Nino de Angelo: Beides. Es war ein Riesenglück, dass der Song damals auf meinem Tisch landete, nicht z. B. bei Roland Kaiser, der das auch hätte singen können. „Jenseits von Eden“ hat mir immer geholfen, meine Miete zu bezahlen und meine Brötchen zu verdienen. Er ist zur Rente geworden. Aber so ein Riesenerfolg in jungen Jahren kann das Leben schnell durcheinander wirbeln. Und so war es bei mir.
Erzählen Sie bitte ...
Nino de Angelo: Ich bin in bescheidenen Verhältnissen in Köln-Zollstock aufgewachsen, hatte plötzlich fast eine Million auf dem Konto. Ich war 19 und hatte auf einmal gefühlt 100.000 neue Freunde, alle fanden mich nur toll. Auch für meine musikalischen Partner war ich vor allem der Goldesel. Wie es mir ging, war ihnen egal. Als es dann bergab ging, schrumpfte die Zahl sehr schnell – es blieb nur eine Handvoll übrig, aber die stand zu mir.
Nino de Angelo: Größter Hit war Reminiszenz an James Dean (†)
Sie haben damals am Text mitgeschrieben. Wie kamen Sie auf den Titel „Jenseits von Eden“?

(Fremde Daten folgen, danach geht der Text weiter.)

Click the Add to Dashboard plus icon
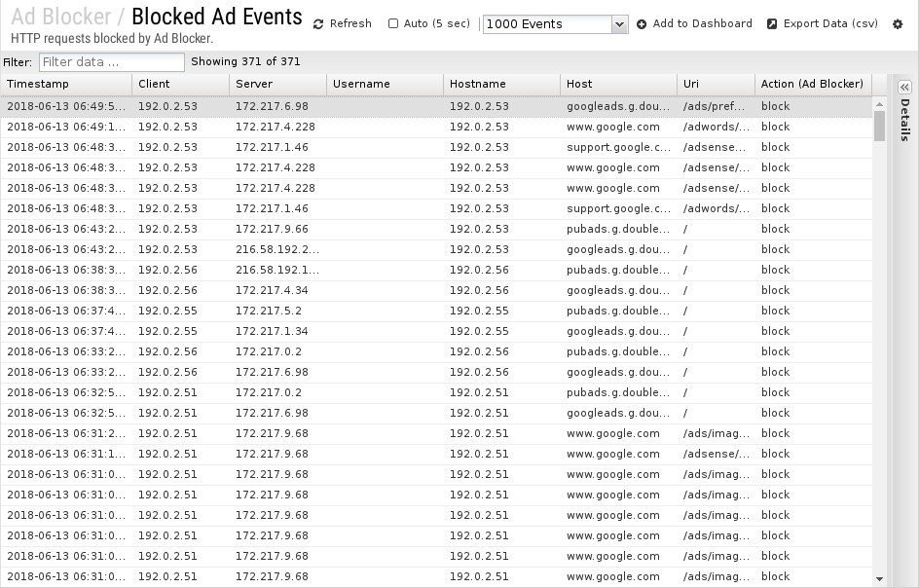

Nino de Angelo: Es war eine Erinnerung an Hollywoodstar James Dean, der 1955 mit seinem Porsche ums Leben gekommen war. Als ich mit 18 meinen ersten eigenen Porsche im Tunnel vor der Kölner Zoobrücke zu Schrott gefahren hatte und mir schon vier Wochen später einen neuen kaufte, meinte einige, ich würde eines Tages so enden wie Dean. Ich beschäftigte mich deswegen mit seinem Schicksal, stieß auf den Titel seines größten Film-Erfolgs und wusste, dass der richtig fürs Lied war.
40 Jahre voller Schlagzeilen, Pleiten, Süchte, Krankheiten. Warum haben Sie alles so öffentlich gemacht?
Nino de Angelo: So etwas muss raus, das kann man nicht bunkern. Ich weiß noch, wie schnell meine erste Krebs-Erkrankung in die Schlagzeilen kam. Ich war 32, so jung, hatte das meinen engsten Freunden erzählt, doch unter diesen war einer, der gut mit einem Journalisten befreundet war. Schon war es draußen! Jetzt erzähle ich solche Dinge lieber selbst, bevor irgendjemand was dazu erfindet.
Jetzt sind Sie wieder oben. Keine Probleme mit Ihrer COPD-Erkrankung?Nino de Angelo: Ich habe mit dem Verlauf der Krankheit viel Glück. Seit der Diagnose hat sich nicht viel verschlechtert. Ich brauche kein Sauerstoffgerät hinter der Bühne. Ich werde den Verlauf so aufbauen, dass die Band länger spielt und meine Stimme eine Pause einlegen kann. Außerdem gibt es ja immer viel zu erzählen.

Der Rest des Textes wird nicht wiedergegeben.